The NUMBER attribute of the CONTROL tag is the MIDI control number of the event. It is expressed as a decimal integer.
The VALUE attribute of the CONTROL tag is the MIDI control value of the event. It is expressed as a decimal integer.
The NAME attribute of the CONTROL tag is the MIDI control number of the event. It is expressed as a string such as "Bank Select" or "Portamento Time (coarse)". It is based on the value of the NUMBER attribute, but in a human readable form, rather than a number. This attribute is only included in verbose mode (-v).
<!ELEMENT PROGRAM EMPTY > <!ATTLIST PROGRAM NUMBER CDATA #REQUIRED GMNAME CDATA #IMPLIED > |
The PROGRAM tag represents a program (patch) change event.
The NUMBER attribute of the PROGRAM tag is the MIDI program (patch) change event. It is expressed as a decimal integer.
The GMNAME attribute of the PROGRAM tag is the General MIDI name of the program (patch). It is expressed as a string such as "Acoustic Grand Piano" or "Bird Tweet". It is based on the value of the NUMBER attribute, but in a human readable form, rather than a number. This attribute is only included in verbose mode (-v).
<!ELEMENT PRESSURE EMPTY > <!ATTLIST PRESSURE AMOUNT CDATA #REQUIRED > |
The PRESSURE tag represents a MIDI channel pressure message.
The AMOUNT attribute of the PRESSURE tag is the MIDI channel pressure amount. It is expressed as a decimal integer.
<!ELEMENT WHEEL EMPTY > <!ATTLIST WHEEL AMOUNT CDATA #REQUIRED > |
The WHEEL tag represents a MIDI pitch wheel event.
The AMOUNT attribute of the WHEEL tag is the MIDI pitch wheel event amount. It is expressed as a decimal integer.
<!ELEMENT TIME_SIG EMPTY > <!ATTLIST TIME_SIG NN CDATA #REQUIRED DD CDATA #REQUIRED CC CDATA #REQUIRED BB CDATA #REQUIRED SIG CDATA #REQUIRED > |
The TIME_SIG tag represents a time signature event.
The NN attribute of the TIME_SIG tag is the numerator of the time signature. It is expressed as a decimal integer.
The DD attribute of the TIME_SIG tag is the denominator of the time signature. It is expressed as a decimal integer.
The CC attribute of the TIME_SIG tag is the number of MIDI clocks in a metronome click. It is expressed as a decimal integer.

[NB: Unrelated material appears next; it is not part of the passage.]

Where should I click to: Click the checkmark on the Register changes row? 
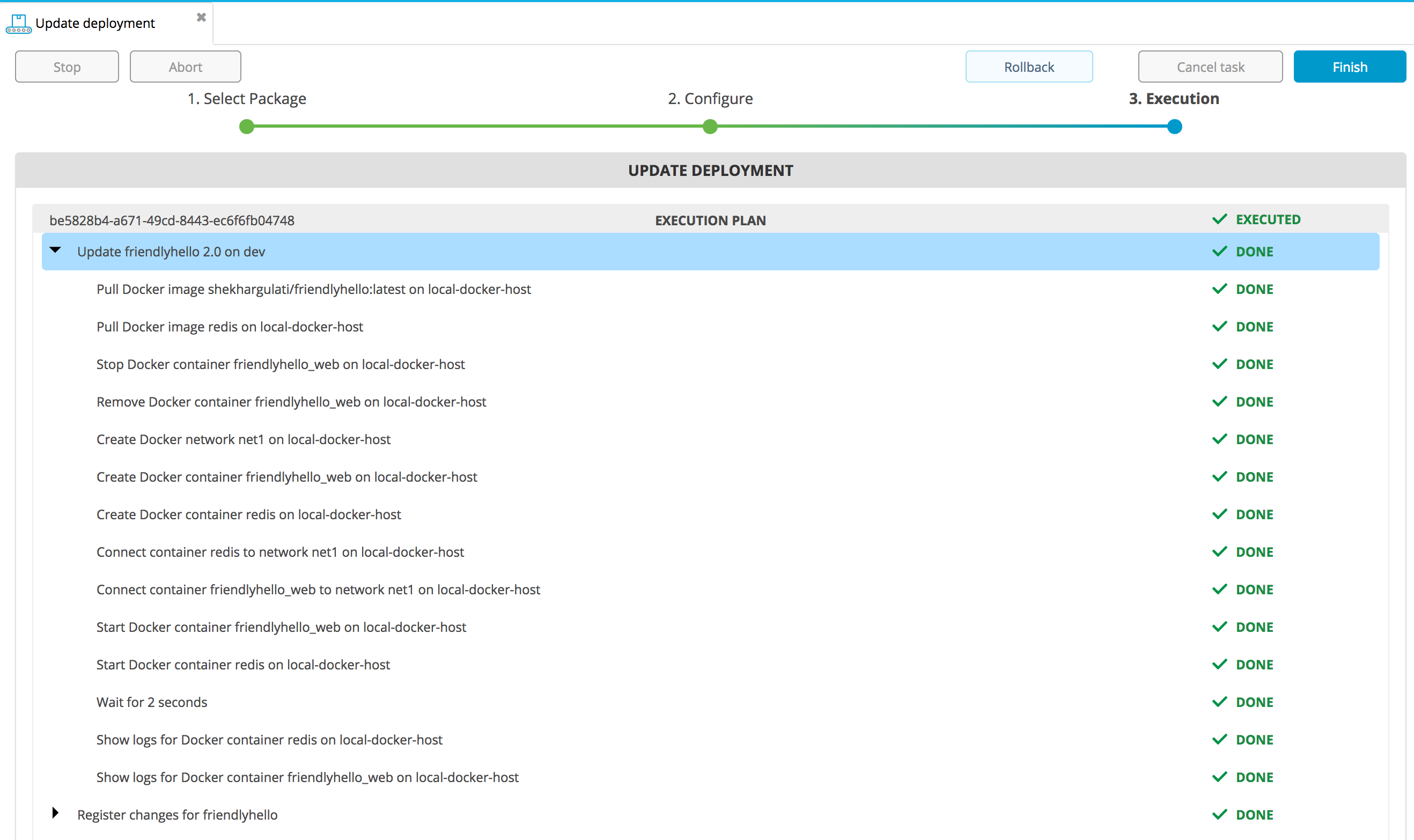point(1219,815)
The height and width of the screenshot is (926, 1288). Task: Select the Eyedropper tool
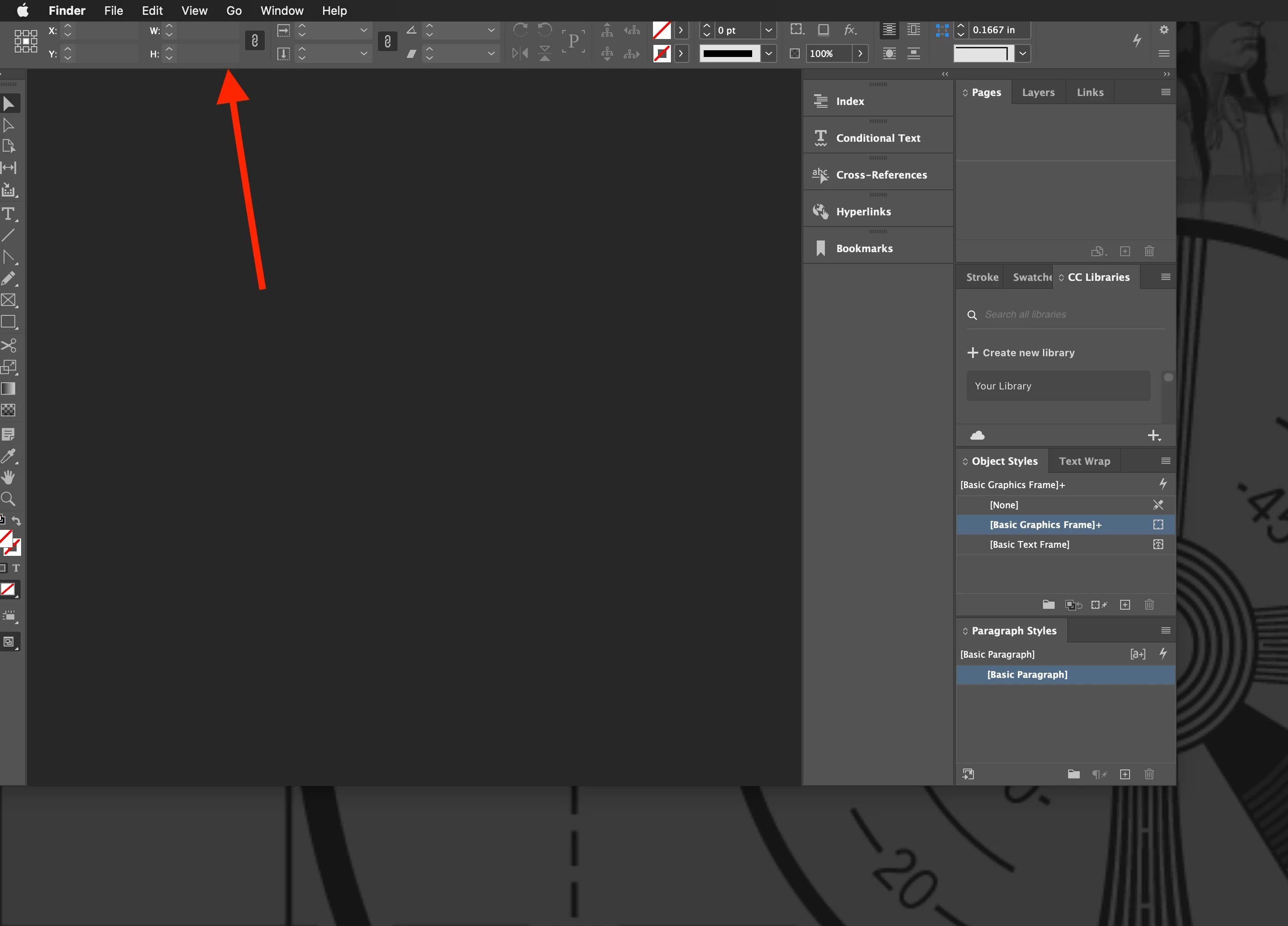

The BB attribute of the TIME_SIG tag is the number of notated 32nd notes in a MIDI quarter note (24 MIDI clocks). It is expressed as a number.
The SIG attribute of the TIME_SIG tag is the actual time signature. It is expressed as a string such as "4/4" or "3/16". This attribute is ignored by XM, but produced by MX.
<!ELEMENT CHUNK EMPTY > <!ATTLIST CHUNK TYPE CDATA #REQUIRED LENGTH CDATA #REQUIRED HEXHDR CDATA #REQUIRED STRHDR CDATA #IMPLIED > |
The CHUNK tag represents a "chunk". Most chunks are MThd or MTrk chunks. For any other kind of chunk use CHUNK.
The TYPE attribute of the CHUNK tag is the chunk type. It should be "CHUNK".
The LENGTH attribute of the CHUNK tag is the chunk length. It is expressed as a decimal integer.
The HEXHDR attribute of the CHUNK tag is the eight byte chunk header expressed as a hexidecimal string.
The STRHDR attribute of the CHUNK tag is the eight byte chunk header expressed as a string, with unprintable characters replaced by periods. It is only produced in verbose mode.
<!ELEMENT HEXDATA (#PCDATA )> |
The HEXDATA tag reveals the data of a chunk as one or more strings of hexidecimal data.
<!ELEMENT STRINGREP (#PCDATA )> |
The STRINGREP tag reveals the data of a chunk as one or more strings, with unprintable characters replaced by periods. It is only produced in verbose mode.